Ordering a Recount of Ballots Under FCEA and
Otherwise
The parties to an election contest case may, by stipulation, agree to the conduct a state recount, 76
or may conduct their own recount, if permitted, which may then become the basis of a stipulation
upon which the House may act.77 However, a contestant on his or her own accord generally may
not conduct a recount without the supervision of the committee after an election contest has been
initiated.78 A motion for a recount in an FCEA-initiated election contest may be granted by the
committee if there is sufficient evidence to raise at least a presumption of fraud or irregularity. A
recount would not necessarily be ordered by the committee on the mere assertion of fraud or
irregularity.79 A party to a contested election case who would claim that the state recount of the
ballots was in error would have the burden of proof to establish such error before the committee
would order a recount.80 The burden would be on the contestant to prove to the committee that a
recount would
• show substantial fraud and irregularity,
• change the result of the election, and
75 Roush or Chambers, H.Rept. 87-513, supra, at 10-11.

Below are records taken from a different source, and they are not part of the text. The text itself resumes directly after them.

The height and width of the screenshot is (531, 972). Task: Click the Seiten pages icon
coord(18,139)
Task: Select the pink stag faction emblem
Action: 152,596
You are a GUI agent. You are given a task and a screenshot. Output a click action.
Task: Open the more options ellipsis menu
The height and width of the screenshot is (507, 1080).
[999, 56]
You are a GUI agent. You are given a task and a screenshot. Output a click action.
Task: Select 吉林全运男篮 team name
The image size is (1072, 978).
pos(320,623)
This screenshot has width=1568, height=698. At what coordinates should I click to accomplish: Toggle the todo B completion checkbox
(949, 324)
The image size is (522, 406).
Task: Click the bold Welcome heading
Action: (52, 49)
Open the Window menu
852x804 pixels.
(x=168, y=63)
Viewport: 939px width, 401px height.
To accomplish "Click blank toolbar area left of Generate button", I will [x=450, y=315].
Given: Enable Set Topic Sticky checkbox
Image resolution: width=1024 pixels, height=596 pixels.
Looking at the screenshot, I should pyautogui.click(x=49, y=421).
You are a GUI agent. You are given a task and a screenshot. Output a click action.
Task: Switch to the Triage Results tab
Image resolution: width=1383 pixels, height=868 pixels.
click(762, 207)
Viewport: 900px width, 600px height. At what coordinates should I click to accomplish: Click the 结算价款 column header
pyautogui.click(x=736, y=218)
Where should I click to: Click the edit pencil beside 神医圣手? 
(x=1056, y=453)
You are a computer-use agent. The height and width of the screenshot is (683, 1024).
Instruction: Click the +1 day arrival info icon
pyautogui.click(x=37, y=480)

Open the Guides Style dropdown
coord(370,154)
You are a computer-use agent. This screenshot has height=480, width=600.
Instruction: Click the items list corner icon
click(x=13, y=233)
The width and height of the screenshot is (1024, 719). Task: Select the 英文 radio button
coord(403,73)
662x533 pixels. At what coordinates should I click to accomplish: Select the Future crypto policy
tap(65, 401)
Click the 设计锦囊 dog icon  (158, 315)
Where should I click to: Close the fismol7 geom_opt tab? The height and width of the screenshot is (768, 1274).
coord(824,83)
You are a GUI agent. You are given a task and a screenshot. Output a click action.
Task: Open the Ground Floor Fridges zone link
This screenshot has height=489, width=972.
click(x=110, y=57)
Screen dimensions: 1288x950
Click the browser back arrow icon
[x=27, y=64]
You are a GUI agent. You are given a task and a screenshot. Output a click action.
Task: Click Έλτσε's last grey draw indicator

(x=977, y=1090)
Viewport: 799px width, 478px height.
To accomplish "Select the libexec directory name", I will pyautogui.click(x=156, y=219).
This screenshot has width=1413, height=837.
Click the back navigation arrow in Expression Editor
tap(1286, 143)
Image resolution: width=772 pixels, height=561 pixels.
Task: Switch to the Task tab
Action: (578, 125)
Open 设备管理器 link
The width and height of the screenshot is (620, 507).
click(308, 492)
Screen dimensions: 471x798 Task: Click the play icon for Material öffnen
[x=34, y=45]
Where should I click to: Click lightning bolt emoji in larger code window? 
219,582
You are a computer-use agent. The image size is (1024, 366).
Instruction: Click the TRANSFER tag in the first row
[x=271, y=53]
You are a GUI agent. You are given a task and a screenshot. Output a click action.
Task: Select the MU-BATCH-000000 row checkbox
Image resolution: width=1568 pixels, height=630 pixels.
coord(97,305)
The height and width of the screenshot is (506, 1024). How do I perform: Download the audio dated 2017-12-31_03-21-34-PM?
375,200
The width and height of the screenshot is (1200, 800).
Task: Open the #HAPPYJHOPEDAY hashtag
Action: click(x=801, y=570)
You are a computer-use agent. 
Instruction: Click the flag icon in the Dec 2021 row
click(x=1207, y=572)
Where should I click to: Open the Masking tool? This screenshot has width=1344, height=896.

76 Moreland v. Schuetz, H.Rept. 78-1158 (1943). See generally, 2 Deschler’s, Ch. 9, §§ 39-41, at 437-444.
77 Sullivan v. Miller, H.Rept. 78-180 (1943).
78 Stevens v. Blackney, H.Rept. 81-1735 (1950).
79 Swanson v. Harrington, H.Rept. 76-1722 (1940); see also Stevens v. Blackney, supra, in which the committee and
House declined to order a recount because the contestant offered no evidence to indicate that the official returns were
invalid.
80 Roy v. Jenks, H.Rept. 75-1521 (1937).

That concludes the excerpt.